Moreover, in an earlier decision, in the case of Namboodiripad (former CM of Kerala), who accused
Supreme Court judges of being biased in favour of the rich, (an allegation similar to that of the Union
minister in Duda’s case) the court convicted Namboodiripad for contempt (AIR 1770 2015). Where is the
certainty or consistency in the law .

We have two provisions in our Constitution, Article 19(1)(a) which gives citizens freedom of speech, and
Articles 129 and 215 which give the Supreme Court and High Court the power of contempt. How are these
provisions to be reconciled. In my opinion, since Article 19(1)(a) is the right of the people who are supreme
in a democracy, while Articles 129 and 215 are powers of judges, who are servants of the people, the
reconciliation can only be done by holding that freedom of speech is primary, while the contempt power is
only secondary. It follows that the contempt power cannot be exercised because people are criticizing a
judge. It can only be exercised if someone makes the functioning of the judge impossible e.g. if while a judge
69

is hearing a case someone jumps on to the dias and tries to run away with the court file, or if he attacks or
threatens a witness. If someone calls a judge a fool inside the courtroom and goes away, in my opinion it is
not contempt, for he has not stopped the functioning of the court. But if he keeps shouting in court the whole
day, and despite warning does not stop, he is obviously not letting the court function, and this would be
contempt. After all disputes in society have to be adjudicated, and judges must decide cases to justify
payment of salaries to them. I submit that the time has come now for Parliament, the judiciary and others
concerned to take a fresh look at the law of contempt of court in the light of what I have said above, and
bring about necessary amendments.
70

CONCLUSION

Anything that curtails or impairs the freedom of limits of the judicial proceedings, any conduct that tends to
bring the authority and administration of Law into disrespect or disregard or to interfere with or prejudice
parties or their witnesses during litigation. Consisting of words spoken or written which obstruct or tend to
obstruct the administration of justice. Publishing words which tend to bring the administration of Justice into
contempt, to prejudice the fair trial of any cause or matter which is the subject of Civil or Criminal proceeding
or in any way to obstruct the cause of Justice.

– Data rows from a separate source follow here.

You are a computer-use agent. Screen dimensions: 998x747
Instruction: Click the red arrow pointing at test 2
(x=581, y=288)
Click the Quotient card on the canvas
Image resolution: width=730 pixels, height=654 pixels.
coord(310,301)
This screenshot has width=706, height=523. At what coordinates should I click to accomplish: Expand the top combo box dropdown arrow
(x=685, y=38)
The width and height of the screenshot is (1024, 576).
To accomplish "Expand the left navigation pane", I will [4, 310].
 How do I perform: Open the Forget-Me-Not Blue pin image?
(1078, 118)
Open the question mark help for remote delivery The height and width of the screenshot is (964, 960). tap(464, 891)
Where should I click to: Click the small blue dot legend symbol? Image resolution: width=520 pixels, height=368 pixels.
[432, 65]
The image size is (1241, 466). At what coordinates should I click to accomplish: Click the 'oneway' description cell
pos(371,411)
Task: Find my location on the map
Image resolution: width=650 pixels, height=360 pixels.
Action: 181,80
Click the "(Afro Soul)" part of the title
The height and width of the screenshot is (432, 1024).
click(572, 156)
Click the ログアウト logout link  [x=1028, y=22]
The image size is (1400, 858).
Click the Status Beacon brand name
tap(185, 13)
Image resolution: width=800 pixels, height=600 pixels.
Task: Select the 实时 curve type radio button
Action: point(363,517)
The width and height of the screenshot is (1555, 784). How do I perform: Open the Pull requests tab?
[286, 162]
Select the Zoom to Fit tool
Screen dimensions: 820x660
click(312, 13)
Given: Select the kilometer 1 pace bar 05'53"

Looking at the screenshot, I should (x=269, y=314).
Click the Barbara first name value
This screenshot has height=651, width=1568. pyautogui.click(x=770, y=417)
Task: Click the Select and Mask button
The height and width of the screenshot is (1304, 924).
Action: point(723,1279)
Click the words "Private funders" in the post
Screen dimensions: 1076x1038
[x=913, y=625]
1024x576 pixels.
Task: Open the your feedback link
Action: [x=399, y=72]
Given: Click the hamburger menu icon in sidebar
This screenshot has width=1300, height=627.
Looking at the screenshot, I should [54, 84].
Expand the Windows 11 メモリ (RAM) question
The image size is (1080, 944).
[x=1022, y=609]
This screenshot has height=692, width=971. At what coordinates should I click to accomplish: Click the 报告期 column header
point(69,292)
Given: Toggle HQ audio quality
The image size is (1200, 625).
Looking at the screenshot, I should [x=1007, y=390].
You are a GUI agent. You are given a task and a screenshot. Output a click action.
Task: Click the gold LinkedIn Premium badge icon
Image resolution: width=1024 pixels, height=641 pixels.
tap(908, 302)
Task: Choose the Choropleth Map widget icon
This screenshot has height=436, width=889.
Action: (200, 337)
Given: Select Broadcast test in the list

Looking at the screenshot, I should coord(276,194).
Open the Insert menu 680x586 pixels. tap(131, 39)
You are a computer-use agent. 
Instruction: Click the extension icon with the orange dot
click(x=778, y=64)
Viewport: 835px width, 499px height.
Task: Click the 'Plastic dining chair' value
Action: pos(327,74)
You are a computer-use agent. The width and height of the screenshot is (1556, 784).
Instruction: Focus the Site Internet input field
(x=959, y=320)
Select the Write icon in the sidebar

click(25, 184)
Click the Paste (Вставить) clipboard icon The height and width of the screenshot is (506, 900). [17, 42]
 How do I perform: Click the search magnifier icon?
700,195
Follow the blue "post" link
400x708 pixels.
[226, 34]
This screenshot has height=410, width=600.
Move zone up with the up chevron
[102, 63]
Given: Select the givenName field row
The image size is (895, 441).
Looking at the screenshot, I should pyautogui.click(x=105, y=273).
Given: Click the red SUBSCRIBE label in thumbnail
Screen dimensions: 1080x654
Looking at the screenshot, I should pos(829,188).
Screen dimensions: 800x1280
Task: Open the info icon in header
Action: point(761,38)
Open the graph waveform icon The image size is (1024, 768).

An apology shall not be rejected merely on the ground that it is qualified or conditional if the accused makes it
bonafidely.

Section 12 deals with the punishment for contempt of court. It provides as follows: Section 12(1)- Save as
otherwise expressly provided in this Act or in any other law, a contempt of court may be punished with simple
imprisonment for a term which may extent to 6 months or a fine which may extend up to rupees 2000 or both.

Provided that, the accused (of contempt) may be discharged or the punishment awarded may be remitted on
apology being made to the court's satisfaction.

However, in short contempt can be said to be an act or omission which interferes or tends to interfere in the
administration of justice.

To constitute contempt it’s not necessary that there has been actual interference in the administration of justice.
If the act complained of, tends to interfere or attempts to interfere in the administration of justice, may be taken
as contempt. The expression 'administration of justice' is to be used in a very wide sense. It is not confined to
the judicial function of the judge but includes all functions of judges- administrative, adjudicatory and any other
function necessary for the administration of justice.